Hold steady in Afghanistan

Issue 17 - Aug 2008
Shanthie Mariet D’Souza

Providing security to the ongoing Indian infrastructure projects thus remains a critical issue in Afghanistan. Given the enveloping insecurity, any amount of security cover appears only minimal. From November 2002 till about February 2006, a minuscule contingent of 40 Indo-Tibetan Border Police (ITBP) paramilitary personnel protected India’s embassy and four consulates.  However, following the killing of Border Roads Organisation (BRO) driver Maniappan Kutty in November 2005 and the subsequent threat by the Taliban demanding the withdrawal of Indian reconstruction workers, the Ministries of External Affairs (MEA) and Home Affairs (MHA) re-assessed the threat perception. Based on its recommendation, the Indian government sent around 300 ITBP troops to provide security to the BRO personnel. The ITBP personnel were specially trained in proximate security and were placed under a Commandant-rank officer. The commandos provided patrolling and escort security to BRO personnel working on infrastructure projects.  

The task of providing security to the infrastructure projects appears even more gigantic due to their dispersed nature, mostly in the far flung areas of the country. The 300 BRO personnel who worked on the recently completed Zaranj-Delaram road link project in the insurgency afflicted provinces were provided security by 320 ITBP personnel and 1400 Afghan security guards, who have been increasingly targeted and killed. According to unconfirmed reports, around 30 rocket attacks have been made on BRO personnel engaged in building the stretch of the road across Nimroz in the first half of 2008 alone.

The ITBP security, however, is available only for the projects taken up by the Indian government and certainly not for the private Indian companies operating in Afghanistan. For example, the New Delhi-based Water and Power Consultancy Services (WPCS) working on the Salma dam projects had to manage with the available Afghan guards. A similar option is exercised by BSC/C&C, the largest Indian construction company in Kabul. However, unlike the BRO, this company which completed projects in southern Afghanistan, including the Herat-Kandahar link, has never come under any major attack.  

India must train Afghan forces, especially the Afghan police, to augment its counter-insurgency capabilities, vis-à-vis the Western nations who are more focussed on building the conventional capability of the ANA. India must invest more in human and economic capital in the Pashtun population in the southern and eastern part of Afghanistan that are most affected by the Taliban insurgency. Importantly, it must continue to weave its aid policy around greater Afghan participation and ownership for long-term feasibility of its development projects.

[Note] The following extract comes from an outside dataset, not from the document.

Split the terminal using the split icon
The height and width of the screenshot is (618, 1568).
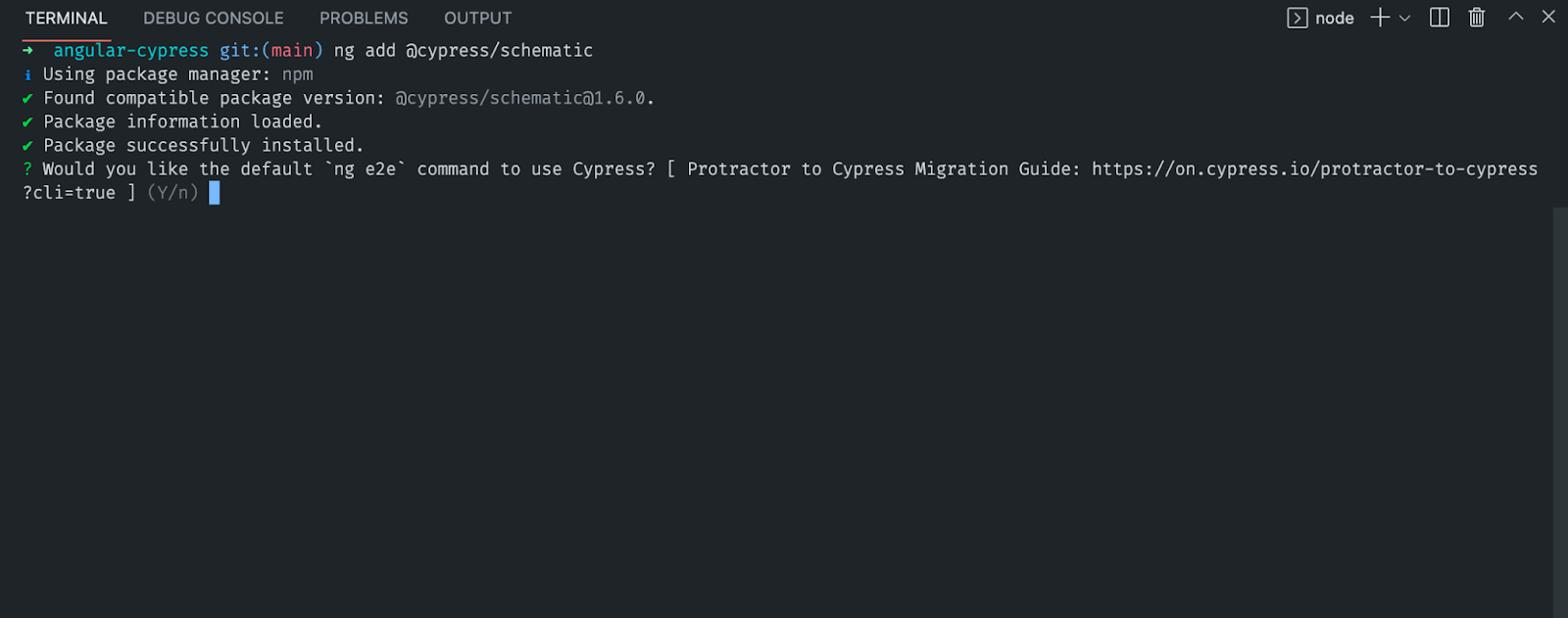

2 Replies to “Hold steady in Afghanistan”

  1. Veeru

    India itself needs to learn a lesson or two on anti insurgency/ terrorism related issue. Probably Israel will be the best nation to impart training to the Afghan forces.

    Investing heavily on human and economic capital is the only way out for the present. An economically strong nation sooner than later learns the importance of military might. Unfortunately the reverse is not true!